God of surprises and missed expectations, you are good.
Always good.
I had the opportunity to work in a hospital this last month which was really exciting for me because I’m interested in entering the medical field when I’m off the race and done with school. A teammate and I were looking for some kind of door to open so we could fully utilize ourselves with our passion for healthcare here on the field, and then the craziest opportunity landed at our feet–the physiotherapy department (physical therapy) gave us the chance to shadow some of the physiotherapists at the hospital and see what their job looks like firsthand.
Of course, like anyone would do, I put their job in this tiny, Americanized box, expecting physiotherapy to look the way it does in the States: overflowing with staff and resources. Needless to say, I was incredibly mistaken.
Physical therapy in the states consists mostly of creating an exercise plan for patients & then helping them to do those exercises. I actually got to witness the PT do this with a patient here at the hospital. He had to passively exercise her leg because she just had a stroke with limited her movement & mobility on the left side of her body. It was awesome getting to sit and pray for her while she was doing her exercises since I wasn’t actually able to touch her. Made me realize how limited we can be physically but we’re never limited in the spiritual realm and I like to think we made a difference praying for her.

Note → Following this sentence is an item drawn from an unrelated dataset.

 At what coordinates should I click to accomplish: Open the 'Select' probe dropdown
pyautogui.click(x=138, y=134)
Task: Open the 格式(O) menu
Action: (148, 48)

Since the staff at the hospital is pretty limited, the physiotherapist that I shadowed had to take on his job + the job of other medical professionals. As one of the only staff thoroughly knowledgeable of the musculoskeletal system, the hospital had him step into roles that he wasn’t necessarily qualified to step into.
The first day I shadowed him, I was told I would be observing him while he works with patients who have come to the hospital with broken bones and needed to get casted. I’m not entirely sure what I expected when I heard this, but I know it wasn’t what was about to come.
For roughly 2 hours I observed the physiotherapist setting and resetting the bones of patients. To my horror, there were no pain killers that they could receive in order to make the process easier for them—they had to fully and completely endure it. I’m by no means squeamish, so it wasn’t the act of setting the bones itself that affected me so deeply. It was the fact that it wasn’t done with excellence and it wasn’t done with privacy that protected the patients.
The first patient we saw was a man, probably mid 20’s, who had completely snapped his Tibia in half from a moto accident. Here I was, a young, white woman who sat there and observed as he screamed out in sheer agony while the physiotherapist was doing a less-than-perfect job at setting his bone back in place. It almost felt inappropriate for me to be there in the room.
Another patient we saw a little girl, no older than 8 years old, who broke her radius right where it meets the wrist bones. It was the hardest thing I’ve had to watch. As she had to get her bone set in place I turned to Moriah who I could tell was praying so hard for her. I almost felt helpless because there was nothing we could do physically to take away her pain, but we were fighting and fighting hard in the spiritual realm. They casted her up and sent her to the X-ray to see if the bone was set right. I was heartbroken when the staff came back and said the bone wasn’t set properly.
They cut her cast off and brought in a different physiotherapist (I think that’s what he was?) to fix the imperfect job that the other physiotherapist did. The process was a lot longer and harder to watch than the first time. More screaming. More prayers. They casted her back up again and sent her to the x-ray.
I’d never be able to accurately put words to the pain I felt in my chest when the staff came back and said the bone was set imperfectly again. ‘Heartbreak’ barely scratches the surface.
The point of this blog is not highlight my own struggles or look down on medical care here in Cambodia. At the end of the day the hospital is doing its best—the Khmer people lost an entire generation of people during the Khmer Rouge, so not very many doctors and healthcare professionals were left to train the next generation.
I guess what I’m getting at is that we have to learn to find peace and rest knowing that some things are too big for our hands to fix. Sometimes the Lord gives us the opportunity to experience things not because we have the power to do anything about it, but because he wants to show us that he has the power to do something about it.
Sometimes the only freedom we have is the Lord’s eyes to see, The Lord’s heart to feel, and the Holy Spirit’s words to pray.
And I shouldn’t be using the word ‘only’, because all of these things are gifts we can use to work alongside God. They’re infinite and available to us at any given time—even when we feel powerless.
For everyone reading this, your prayers are needed! How cool would it be if we could all be fighting for the Khmer people through prayer together—near and far. It all matters.